Bref, les Iroquois, on ne sait pas si c’est un spectacle sur l’adolescence ou sur l’Europe ou sur l’Europe en pleine crise d’adolescence.

Même le titre est étrange.

Les Iroquois, ça peut faire penser aux coiffures d’un mouvement punk en phase terminale, rêve de révolte adolescente réduit à sa propre caricature.

Les Iroquois, c’est ainsi, paraît-il, que Voltaire avaient surnommé les habitants de Colmar, « ville ni française ni allemande, mais tout à fait iroquoise », c’est-à-dire, dans l’acception du dix-huitième siècle, bizarre, incertaine, incompréhensible.

Au bout du compte,- et c’était prévisible,- le processus de travail a produit sa propre métaphore : des individus ne se connaissant pas sont enfermés dans une salle d’attente, finissent par se raconter leurs vies, si singulières et si semblables, leurs rêves les plus intimes, et même par former une communauté, un peu précaire mais tenace. 

 

- A nos parents, on avait dit... le monde est à vos pieds... sauvage... dangereux... ne ratez aucune occasion.
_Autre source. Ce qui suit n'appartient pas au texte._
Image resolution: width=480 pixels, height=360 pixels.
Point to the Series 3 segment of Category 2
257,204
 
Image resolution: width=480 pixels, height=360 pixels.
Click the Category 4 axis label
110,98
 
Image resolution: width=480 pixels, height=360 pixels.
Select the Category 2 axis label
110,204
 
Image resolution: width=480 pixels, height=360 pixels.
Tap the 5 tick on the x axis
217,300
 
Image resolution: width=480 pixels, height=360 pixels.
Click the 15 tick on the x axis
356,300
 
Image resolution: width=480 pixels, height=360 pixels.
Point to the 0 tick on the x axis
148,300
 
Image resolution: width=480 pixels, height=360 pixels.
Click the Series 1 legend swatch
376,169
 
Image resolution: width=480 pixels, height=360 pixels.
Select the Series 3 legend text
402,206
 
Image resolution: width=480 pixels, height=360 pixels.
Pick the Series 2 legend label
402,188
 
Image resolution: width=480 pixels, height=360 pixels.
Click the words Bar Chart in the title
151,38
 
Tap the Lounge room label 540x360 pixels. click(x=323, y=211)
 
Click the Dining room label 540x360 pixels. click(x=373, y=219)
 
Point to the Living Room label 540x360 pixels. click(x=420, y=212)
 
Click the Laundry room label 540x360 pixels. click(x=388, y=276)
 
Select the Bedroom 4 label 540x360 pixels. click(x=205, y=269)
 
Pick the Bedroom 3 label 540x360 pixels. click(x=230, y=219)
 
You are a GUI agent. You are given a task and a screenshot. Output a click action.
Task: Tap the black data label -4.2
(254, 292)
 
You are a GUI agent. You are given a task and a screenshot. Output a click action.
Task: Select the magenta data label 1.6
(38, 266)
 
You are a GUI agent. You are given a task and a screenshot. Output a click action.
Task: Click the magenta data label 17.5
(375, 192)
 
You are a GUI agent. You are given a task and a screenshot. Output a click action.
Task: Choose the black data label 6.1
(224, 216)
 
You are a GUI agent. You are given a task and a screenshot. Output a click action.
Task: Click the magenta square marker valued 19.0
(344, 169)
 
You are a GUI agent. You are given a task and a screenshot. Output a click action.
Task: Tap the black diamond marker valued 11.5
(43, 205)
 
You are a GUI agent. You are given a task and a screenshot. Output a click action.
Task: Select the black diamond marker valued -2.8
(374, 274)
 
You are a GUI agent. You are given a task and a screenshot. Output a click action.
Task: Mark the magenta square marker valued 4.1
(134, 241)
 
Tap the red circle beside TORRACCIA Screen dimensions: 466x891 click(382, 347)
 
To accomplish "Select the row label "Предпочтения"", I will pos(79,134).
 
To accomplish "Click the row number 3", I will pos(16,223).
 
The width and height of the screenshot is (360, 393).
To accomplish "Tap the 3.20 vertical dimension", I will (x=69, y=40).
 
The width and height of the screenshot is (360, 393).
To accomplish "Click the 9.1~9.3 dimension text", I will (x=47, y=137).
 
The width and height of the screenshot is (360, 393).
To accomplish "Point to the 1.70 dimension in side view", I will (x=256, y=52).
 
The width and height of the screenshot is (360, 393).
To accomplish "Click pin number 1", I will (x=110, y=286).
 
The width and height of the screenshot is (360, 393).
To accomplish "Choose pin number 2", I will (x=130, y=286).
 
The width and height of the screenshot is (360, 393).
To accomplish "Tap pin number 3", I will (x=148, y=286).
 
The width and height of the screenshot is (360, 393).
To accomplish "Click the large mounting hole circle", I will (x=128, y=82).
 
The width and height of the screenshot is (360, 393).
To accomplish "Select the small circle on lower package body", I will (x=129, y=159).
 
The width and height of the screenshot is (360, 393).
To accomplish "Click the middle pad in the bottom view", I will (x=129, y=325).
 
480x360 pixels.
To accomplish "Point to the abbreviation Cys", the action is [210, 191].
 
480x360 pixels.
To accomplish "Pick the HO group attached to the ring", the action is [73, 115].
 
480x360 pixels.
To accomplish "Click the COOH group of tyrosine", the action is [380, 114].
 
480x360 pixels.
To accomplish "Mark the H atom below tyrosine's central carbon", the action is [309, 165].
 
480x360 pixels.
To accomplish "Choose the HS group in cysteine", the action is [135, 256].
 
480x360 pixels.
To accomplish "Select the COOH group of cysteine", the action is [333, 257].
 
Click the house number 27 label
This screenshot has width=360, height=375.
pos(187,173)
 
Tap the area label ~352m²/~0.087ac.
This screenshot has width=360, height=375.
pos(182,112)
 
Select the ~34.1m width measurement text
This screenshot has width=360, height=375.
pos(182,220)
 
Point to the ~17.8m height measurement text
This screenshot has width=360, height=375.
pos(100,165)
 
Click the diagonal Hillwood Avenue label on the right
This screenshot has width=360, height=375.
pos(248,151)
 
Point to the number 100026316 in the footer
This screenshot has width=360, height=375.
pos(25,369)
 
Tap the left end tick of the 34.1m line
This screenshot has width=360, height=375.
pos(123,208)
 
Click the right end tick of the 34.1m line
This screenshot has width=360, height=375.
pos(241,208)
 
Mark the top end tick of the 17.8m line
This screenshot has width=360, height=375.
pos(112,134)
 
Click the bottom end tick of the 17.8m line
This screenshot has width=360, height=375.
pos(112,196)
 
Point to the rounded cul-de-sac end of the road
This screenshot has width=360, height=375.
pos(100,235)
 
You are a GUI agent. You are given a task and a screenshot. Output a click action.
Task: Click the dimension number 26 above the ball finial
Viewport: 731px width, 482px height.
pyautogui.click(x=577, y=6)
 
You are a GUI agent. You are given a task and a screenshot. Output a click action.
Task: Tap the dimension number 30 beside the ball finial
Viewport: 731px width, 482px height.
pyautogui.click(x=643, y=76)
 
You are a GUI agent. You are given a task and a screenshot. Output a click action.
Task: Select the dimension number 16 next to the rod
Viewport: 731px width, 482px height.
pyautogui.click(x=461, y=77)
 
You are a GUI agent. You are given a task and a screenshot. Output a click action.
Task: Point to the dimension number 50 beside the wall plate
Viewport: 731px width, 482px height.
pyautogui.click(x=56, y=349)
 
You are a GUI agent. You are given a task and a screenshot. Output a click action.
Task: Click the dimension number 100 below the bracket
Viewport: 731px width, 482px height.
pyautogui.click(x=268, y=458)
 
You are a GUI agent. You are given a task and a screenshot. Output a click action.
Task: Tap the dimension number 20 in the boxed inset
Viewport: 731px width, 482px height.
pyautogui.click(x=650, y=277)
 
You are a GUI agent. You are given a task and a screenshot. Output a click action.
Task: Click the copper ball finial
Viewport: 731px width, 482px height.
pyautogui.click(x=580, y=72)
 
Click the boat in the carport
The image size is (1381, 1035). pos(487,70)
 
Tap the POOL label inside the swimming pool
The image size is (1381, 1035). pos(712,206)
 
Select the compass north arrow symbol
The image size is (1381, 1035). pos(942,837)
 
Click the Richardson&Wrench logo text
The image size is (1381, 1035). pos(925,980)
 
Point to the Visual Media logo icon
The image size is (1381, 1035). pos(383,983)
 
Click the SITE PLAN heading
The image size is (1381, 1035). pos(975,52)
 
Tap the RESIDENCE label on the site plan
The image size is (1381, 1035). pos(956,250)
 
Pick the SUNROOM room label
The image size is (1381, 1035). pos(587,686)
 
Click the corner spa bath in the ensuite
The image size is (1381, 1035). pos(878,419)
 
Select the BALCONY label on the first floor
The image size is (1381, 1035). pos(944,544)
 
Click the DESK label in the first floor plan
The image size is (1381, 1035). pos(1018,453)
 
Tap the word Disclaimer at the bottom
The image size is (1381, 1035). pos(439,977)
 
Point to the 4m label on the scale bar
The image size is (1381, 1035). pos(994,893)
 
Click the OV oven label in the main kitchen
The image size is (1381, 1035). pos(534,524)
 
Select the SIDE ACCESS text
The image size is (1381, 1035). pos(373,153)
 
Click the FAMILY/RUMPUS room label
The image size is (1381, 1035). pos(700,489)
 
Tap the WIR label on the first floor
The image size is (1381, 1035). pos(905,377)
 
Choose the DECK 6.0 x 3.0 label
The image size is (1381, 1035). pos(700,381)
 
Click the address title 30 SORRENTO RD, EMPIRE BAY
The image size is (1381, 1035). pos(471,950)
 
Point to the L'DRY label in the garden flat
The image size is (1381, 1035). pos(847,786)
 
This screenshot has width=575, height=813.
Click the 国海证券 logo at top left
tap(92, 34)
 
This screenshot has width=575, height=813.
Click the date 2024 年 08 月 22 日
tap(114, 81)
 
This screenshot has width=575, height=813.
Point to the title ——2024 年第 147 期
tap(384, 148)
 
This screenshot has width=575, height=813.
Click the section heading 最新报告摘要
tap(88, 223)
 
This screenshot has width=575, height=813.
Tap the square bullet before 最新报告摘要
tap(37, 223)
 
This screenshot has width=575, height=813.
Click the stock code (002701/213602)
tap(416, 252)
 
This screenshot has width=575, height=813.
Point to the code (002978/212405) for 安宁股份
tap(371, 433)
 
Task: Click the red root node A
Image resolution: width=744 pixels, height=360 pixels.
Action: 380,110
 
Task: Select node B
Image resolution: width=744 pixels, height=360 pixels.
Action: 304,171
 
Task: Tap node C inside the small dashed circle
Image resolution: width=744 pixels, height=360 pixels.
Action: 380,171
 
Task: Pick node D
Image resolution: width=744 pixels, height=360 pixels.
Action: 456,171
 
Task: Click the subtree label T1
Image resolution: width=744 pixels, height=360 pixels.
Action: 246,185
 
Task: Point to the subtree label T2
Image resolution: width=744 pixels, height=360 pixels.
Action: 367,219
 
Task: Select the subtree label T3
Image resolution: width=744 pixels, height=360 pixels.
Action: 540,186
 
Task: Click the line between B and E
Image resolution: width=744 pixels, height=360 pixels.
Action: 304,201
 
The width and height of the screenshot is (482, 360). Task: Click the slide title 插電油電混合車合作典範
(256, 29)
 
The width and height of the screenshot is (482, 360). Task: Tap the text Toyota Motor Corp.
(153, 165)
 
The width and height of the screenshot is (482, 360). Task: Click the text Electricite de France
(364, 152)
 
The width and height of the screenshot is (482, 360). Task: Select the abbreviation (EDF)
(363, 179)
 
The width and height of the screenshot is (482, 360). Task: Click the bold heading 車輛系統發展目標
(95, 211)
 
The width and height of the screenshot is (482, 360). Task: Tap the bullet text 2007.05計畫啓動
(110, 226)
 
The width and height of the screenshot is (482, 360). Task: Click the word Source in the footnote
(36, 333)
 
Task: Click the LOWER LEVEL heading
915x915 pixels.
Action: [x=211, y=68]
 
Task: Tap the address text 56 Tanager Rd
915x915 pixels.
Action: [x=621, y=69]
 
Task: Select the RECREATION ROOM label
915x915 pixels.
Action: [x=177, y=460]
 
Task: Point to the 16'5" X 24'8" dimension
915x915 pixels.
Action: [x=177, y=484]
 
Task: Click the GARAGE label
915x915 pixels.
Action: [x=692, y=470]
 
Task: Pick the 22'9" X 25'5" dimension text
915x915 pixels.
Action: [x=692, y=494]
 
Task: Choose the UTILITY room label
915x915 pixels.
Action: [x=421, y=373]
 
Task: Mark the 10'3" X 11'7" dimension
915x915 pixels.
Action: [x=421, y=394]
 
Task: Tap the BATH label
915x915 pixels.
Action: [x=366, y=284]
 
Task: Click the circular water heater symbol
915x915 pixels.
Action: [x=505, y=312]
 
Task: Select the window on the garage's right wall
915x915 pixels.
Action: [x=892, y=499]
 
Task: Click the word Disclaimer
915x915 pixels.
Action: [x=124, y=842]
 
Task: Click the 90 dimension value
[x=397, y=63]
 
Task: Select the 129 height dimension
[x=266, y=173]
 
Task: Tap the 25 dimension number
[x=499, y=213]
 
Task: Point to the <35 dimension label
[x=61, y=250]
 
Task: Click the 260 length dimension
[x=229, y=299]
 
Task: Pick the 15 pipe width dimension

Et nous... si t'apprends rien, t'es bon pour le RMI. Le bac, ça vaut plus rien, alors accroche-toi s'il te plaît. Pendant les vacances, fais des stages, travaille bénévolement... accroche-toi. Tout ce qu'on mange est contaminé et pourri... soucie-toi de la défense des animaux. Espèces en voie de disparition. Fais quelque chose contre le niveau de la mer qui monte.... les glaciers qui deviennent tout riquiqui, et s'il te plaît, accroche-toi. Trouve toi un boulot stable... accroche-toi. Fais vite des enfants, parce que la société... donne toi du mal, soucie-toi, cherche, entreprends, agis et accroche-toi s'il te plaît et tâche de nous vaincre enfin le cancer. Peur... bon dieu. Ça fait peur... Peur. Peur.

 

- Hier, épreuve de conduite. La première fois de ma vie que je me suis sentie aussi... je veux dire aussi complètement seule, parce que quelqu'un, là... non vraiment ça ne m'était encore jamais arrivé... que quelqu'un... une seule personne, rien que pour moi... qu'il... je veux dire vérifie si je fais tout comme il faut... si, parce que c'était encore jamais arrivé... je veux dire quelqu'un, dans mon dos... je veux dire que quelqu'un soit là qui me dise ce que je dois faire... vraiment bizarre... Peur. Oui. M'a fait peur... pas arrêté d'avaler ma salive... comme une tarée avalé ma salive... la bouche complètement sèche... Peur.